We traveled in India for 4 weeks this fall. The main part of our trip was a 3 week Road Scholar Tour. We toured some of India’s most popular sites, stayed in some lovely hotels, ate lots of Indian food and enjoyed meeting the friendly Indian people. The pictures I took are the memories of India that I want to keep and to share with you. I’m still recovering from the rest of India.
When talking with friends who have also traveled to India, the first question might be “What did you think of the Taj, the Amber Fort, or whatever..”, but the second question is always “What is with all the trash?” So much of India seems covered in litter. It is scattered on streets and walkways and swept into piles everywhere. It is “literally” the first thing you notice when you arrive.
Each gated compound (historic site, hotel, home) is an island in a sea of trash. Our Road Scholar guide explained that trash pick-up is a big problem all over India. Besides not having the money to accomplish a real clean up, “Keep India Beautiful” is not part of the culture…..luckily there are wandering cows to eat it!
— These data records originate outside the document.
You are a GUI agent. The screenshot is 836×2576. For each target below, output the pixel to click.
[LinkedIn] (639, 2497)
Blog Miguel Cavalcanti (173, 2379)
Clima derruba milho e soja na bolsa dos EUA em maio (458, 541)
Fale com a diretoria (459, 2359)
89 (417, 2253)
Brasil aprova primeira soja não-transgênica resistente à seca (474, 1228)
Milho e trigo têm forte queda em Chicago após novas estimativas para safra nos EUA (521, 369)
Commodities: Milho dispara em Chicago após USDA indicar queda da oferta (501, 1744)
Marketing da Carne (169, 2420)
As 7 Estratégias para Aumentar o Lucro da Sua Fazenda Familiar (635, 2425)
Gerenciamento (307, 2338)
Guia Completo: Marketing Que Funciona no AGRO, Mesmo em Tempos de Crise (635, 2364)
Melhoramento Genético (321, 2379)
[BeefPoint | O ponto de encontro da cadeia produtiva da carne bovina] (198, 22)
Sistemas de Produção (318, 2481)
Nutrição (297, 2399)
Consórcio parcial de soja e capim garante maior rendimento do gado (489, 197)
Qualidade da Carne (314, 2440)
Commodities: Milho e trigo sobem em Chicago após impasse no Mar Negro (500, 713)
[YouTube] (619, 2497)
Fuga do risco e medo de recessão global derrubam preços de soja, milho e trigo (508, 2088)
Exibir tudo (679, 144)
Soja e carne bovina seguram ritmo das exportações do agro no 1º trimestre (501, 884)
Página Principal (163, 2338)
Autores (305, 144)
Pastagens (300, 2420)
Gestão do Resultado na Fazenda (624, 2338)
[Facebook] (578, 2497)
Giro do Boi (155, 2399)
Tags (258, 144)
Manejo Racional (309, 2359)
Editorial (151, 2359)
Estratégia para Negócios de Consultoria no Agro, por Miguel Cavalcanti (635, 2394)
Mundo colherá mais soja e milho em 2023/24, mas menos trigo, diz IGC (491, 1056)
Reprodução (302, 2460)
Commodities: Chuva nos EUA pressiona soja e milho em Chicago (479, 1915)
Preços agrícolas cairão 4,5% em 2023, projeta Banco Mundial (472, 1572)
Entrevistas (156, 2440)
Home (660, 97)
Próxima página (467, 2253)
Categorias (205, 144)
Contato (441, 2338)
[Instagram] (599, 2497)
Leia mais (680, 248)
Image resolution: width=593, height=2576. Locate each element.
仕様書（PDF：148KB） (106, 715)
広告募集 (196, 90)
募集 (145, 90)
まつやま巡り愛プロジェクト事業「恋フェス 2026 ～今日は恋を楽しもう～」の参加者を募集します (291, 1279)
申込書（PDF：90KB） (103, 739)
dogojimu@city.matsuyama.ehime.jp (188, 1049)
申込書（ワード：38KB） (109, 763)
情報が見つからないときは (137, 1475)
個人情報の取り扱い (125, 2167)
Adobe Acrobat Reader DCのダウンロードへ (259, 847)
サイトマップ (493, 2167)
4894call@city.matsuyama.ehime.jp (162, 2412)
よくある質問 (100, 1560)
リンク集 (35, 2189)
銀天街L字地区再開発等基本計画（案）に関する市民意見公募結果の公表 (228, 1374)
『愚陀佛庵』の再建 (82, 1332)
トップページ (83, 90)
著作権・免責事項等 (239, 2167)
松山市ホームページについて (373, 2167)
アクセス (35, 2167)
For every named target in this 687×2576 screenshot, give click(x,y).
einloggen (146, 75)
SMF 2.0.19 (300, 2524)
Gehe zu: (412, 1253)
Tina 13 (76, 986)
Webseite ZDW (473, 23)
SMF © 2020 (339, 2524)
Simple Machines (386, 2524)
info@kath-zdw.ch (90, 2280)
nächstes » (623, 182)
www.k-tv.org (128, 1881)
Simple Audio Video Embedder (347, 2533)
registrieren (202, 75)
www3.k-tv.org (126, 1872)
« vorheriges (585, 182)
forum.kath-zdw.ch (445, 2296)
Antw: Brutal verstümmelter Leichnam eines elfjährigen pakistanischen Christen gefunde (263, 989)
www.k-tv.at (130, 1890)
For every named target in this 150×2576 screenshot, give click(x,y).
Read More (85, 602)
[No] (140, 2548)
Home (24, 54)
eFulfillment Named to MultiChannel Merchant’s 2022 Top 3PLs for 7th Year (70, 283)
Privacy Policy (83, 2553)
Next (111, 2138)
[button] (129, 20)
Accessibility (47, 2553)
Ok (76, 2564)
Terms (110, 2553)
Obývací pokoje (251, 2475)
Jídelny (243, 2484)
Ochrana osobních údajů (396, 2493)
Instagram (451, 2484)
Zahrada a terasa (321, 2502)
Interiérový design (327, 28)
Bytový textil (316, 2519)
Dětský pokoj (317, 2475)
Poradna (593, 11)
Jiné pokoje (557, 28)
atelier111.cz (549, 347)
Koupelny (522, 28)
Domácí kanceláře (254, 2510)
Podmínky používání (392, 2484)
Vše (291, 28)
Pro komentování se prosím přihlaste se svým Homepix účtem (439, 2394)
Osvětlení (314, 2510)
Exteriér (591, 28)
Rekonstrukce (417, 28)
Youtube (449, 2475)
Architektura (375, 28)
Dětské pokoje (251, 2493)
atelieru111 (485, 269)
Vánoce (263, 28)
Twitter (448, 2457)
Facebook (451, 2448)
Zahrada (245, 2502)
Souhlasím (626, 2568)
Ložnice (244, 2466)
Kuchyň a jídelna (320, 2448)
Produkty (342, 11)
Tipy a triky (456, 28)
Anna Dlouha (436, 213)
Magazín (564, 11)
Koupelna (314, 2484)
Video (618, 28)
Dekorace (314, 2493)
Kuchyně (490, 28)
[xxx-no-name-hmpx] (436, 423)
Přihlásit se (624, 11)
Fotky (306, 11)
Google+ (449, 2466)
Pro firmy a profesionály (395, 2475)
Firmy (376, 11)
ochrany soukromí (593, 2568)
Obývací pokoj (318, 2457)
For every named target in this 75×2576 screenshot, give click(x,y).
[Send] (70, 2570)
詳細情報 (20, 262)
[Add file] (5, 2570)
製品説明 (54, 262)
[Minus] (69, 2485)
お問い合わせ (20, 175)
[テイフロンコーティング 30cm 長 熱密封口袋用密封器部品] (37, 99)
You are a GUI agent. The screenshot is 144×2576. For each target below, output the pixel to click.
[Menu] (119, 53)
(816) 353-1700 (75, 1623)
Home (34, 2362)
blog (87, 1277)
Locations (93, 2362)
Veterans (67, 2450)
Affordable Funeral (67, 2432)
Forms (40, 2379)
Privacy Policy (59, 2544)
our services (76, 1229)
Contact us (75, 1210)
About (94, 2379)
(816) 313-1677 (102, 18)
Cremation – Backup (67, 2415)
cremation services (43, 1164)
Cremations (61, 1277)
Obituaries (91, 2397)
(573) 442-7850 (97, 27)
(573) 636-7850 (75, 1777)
To be honest, litter is the least of India’s problems. As a casual tourist with Western sensibilities I was often in over my head. In order to enjoy this trip I had to look past what I could not do anything about or could not understand.
I had to let India be India.
And so, our adventure began in Delhi. We arrived a few days prior to our tour to help overcome some of the jet lag (12 1/2 hour time difference!). Through our hotel, we arranged for a driver and guide to take us around before our tour started.
First Stop – The iconic India Gate. One of these couples is rebuilding the curbs. (It was a little disconcerting to see road workers wearing saris!)
A small military ceremony of some sort was going on. The feathered berets are a colorful touch!
The India Gate is at one end and a mile up this parkway (called the Raj Path) are the Government Buildings.
They have a “Keep New Delhi Clean & Green” Campaign going on around the Capital buildings. When our guide mentioned this I thought he was being facetious; …..everything is relative. It is actually pretty successful here.
You know you’re in India when there are elephants on the Parliament Building.
Later, we returned here with our tour group – different lighting, same smog.
We visited several temples.
Gurudwara is a Sikh temple known for its kitchen where workers and volunteers serve lunch everyday to anyone, regardless of race or religion. We did not see the kitchen but did go inside the temple. They covered our heads with scarves and we removed our shoes. Sorry, no pictures allowed inside.
Birla Mandir Temple
Birla Mandir is a Hindu temple dedicated to Vishnu. Again – no shoes, no pix. In fact, here you also had to check your camera and cell phone – no cheating. This temple complex is 7 1/2 acres. We visited just a few of the shrines at the front. You can’t tell from the photo but a busy divided street runs right in front. It’s hard to back up far enough to get a better picture.
Chhatarpur is the 2nd largest Hindu Temple in the world. It covers 60 acres and is made up of over 20 temples. This temple is also close to the busy street. We checked our shoes here but pictures were OK. There is a prayer tree at the entrance. Worshippers tie ribbons on it to signify their prayers.
These two pictures are from Wikipedia.
Akshardham is the largest Hindu Temple complex in the world. It opened in 2005. We left our car & driver way out in a parking lot, leaving all cameras and phones with him. We stood in lines (separate for women and men) to be patted down before entering the huge complex. (BTW, this is not unusual and all western hotels in India have now added security checkpoints since the 2008 bombing attacks in Mumbai.)
This whole complex is dedicated to Swaminarayan. There’s an IMAX movie, exhibits of his life and a boat ride through Indian/Hindu history (ala “It’s a Small World”). The temple is stunning with huge carved elephants in a frieze all around the base. We checked our shoes and hopped across the hot granite plaza to get to the cool white path of marble that leads up the steps and into the temple. There is also a Musical Fountain & Light show that was closed for repairs. For pictures click this: akshardham.com.
Though not a number 1 tourist attraction for Westerners, Akshardham is quite an experience and, understandably, very popular with Hindus.
But my favorite place in New Delhi was Lodi Gardens. The centerpiece of this park are several tombs and a mosque built in the 1400s. It was an especially nice place for a relaxing stroll on a hot afternoon.